Servus may deny access to personal information for the following reasons:
- the information is protected by legal privilege
- disclosure of the information would reveal confidential information that is of a commercial nature and it is not unreasonable to withhold this information
- the information was collected for an investigation or legal proceeding
- the information was generated in the course of a formal dispute resolution
Servus shall deny access to personal information for the following reasons:
- the disclosure of the information could reasonably be expected to threaten the life or security of another individual
- the information would reveal personal information about another individual
- the information would reveal the identity of an individual who has in confidence provided an opinion about another individual and the individual providing the opinion does not consent to the disclosure of his/her identity
If Servus can reasonably omit the information referred to in the above sections from record(s) that contain personal information about the member, Servus shall provide access to the remaining parts of the record.
9.3 In order for Servus to provide an account of the existence, use, and disclosure of personal information it holds, the member may be asked to provide sufficient information to aid in the search.
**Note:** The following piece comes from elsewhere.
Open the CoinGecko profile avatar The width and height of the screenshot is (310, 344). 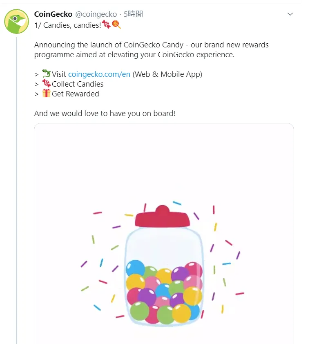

The additional information provided shall only be used for this purpose.
9.4 Servus shall be specific as is reasonable in identifying the type of information and the identity of third parties to whom information has been disclosed, including a list of organization that may receive personal information.
9.5 Servus shall respond to a member request within a reasonable time and at a reasonable cost to the member. The requested information shall be provided or made available in a form that is generally understandable. For example, Servus will provide an explanation for any abbreviations or codes used to record information.
9.6 When a member successfully demonstrates the inaccuracy or incompleteness of his/her personal information, Servus shall amend the information as required. Depending on the nature of the information challenged, amendment involves the correction, deletion, or addition of information. Where appropriate, the amended information shall be transmitted to Third Parties having access to the information in question.
9.7 When a challenge is not resolved to the satisfaction of the member, Servus shall record the substance of the unresolved challenge. When appropriate, the existence of the unresolved challenge shall be transmitted to Third Parties having access to the information in question.
10. Compliance: Members shall be able to question compliance with this policy to the Privacy Officer. Servus Credit Union shall have policies and procedures in place to respond to member questions and concerns.
10.1. Servus shall maintain procedures to receive and respond to complaints and inquiries about their policies and procedures relating to the handling of personal information. These complaint procedures will be easily accessible and simple to use.
10.2. Servus shall inform members who make inquiries or lodge complaints about the existence of the relevant complaint procedures. If the complaint is not satisfactorily resolved by the Privacy Officer, it may be escalated to the President and CEO for final arbitration. If the issue is unable to be resolved satisfactorily by the President and CEO, Servus shall implement procedures to refer the member to the Office of the Information and Privacy Commissioner of Alberta.
10.3. Servus shall investigate all reasonable concerns. If a concern is found to be justified, Servus shall take appropriate measures, including the revision of personal information and, if necessary, amending its policies and procedure.